5. Repurchase Option Upon Termination.
(a) Repurchase Option. In the event of the voluntary or involuntary termination of Service Provider’s continuous Service for any or no reason, including, without limitation, by reason of Service Provider’s death or Disability, the Company shall, from such time (as determined by the Company in its discretion), have the right, but not the obligation (the “Repurchase Option”), for a period of 180 days from the date of termination of Service Provider’s continuous Service, to repurchase any portion of or all of the Vested Interest at a price per Profits Unit equal to the fair market value of a single Profits Unit determined as of the date of termination of Service Provider’s continuous Service, as determined in good faith by the Company’s Board (the “Repurchase Price”). The Repurchase Option shall be exercised by the Company by delivering written notice to the Service Provider or, in the event of the Service Provider’s death, the Service Provider’s executor and, at the Company’s option, (i) by delivering to the Service Provider or the Service Provider’s executor a check in the amount of the aggregate Repurchase Price, or (ii) by canceling an amount of the Service Provider’s indebtedness to the Company equal to the aggregate Repurchase Price, or (iii) by delivering a subordinated unsecured promissory note with principal amount equal to the applicable portion of the Repurchase Price (a “Note”); or (iv) by a combination of (i), (ii) and (iii) such that the combined payment, cancellation of indebtedness and principal amount of unsecured promissory note equals the aggregate Repurchase Price. The Note will be in a form determined by the Board, will bear interest at the minimum statutory rate to avoid OID income and may be payable in up to 60 equal monthly installments, or any more accelerated payment schedule, as determined by the Board in its sole discretion. Upon delivery of such notice and the payment of the aggregate Repurchase Price, the Company shall become the legal and beneficial owner of the Vested Interest being repurchased and all rights and interests therein or relating thereto, and the Company shall have the right to retain and transfer to its own name the number of Profits Units being repurchased by the Company.

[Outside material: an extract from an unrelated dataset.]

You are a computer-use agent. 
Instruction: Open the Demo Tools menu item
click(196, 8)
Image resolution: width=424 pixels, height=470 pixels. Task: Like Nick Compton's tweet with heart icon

(b) Assignability. The Company in its sole discretion but with approval of the Board may assign all or part of the Repurchase Option to one or more Service Providers (as defined in Section 4(a)), Officers, directors, members or stockholders of the Company or other persons or organizations, provided that the consideration payable to Service Provider in the event, but only to the extent that, the Repurchase Option is assigned shall consist solely of cash, check or cancellation of indebtedness or a combination thereof.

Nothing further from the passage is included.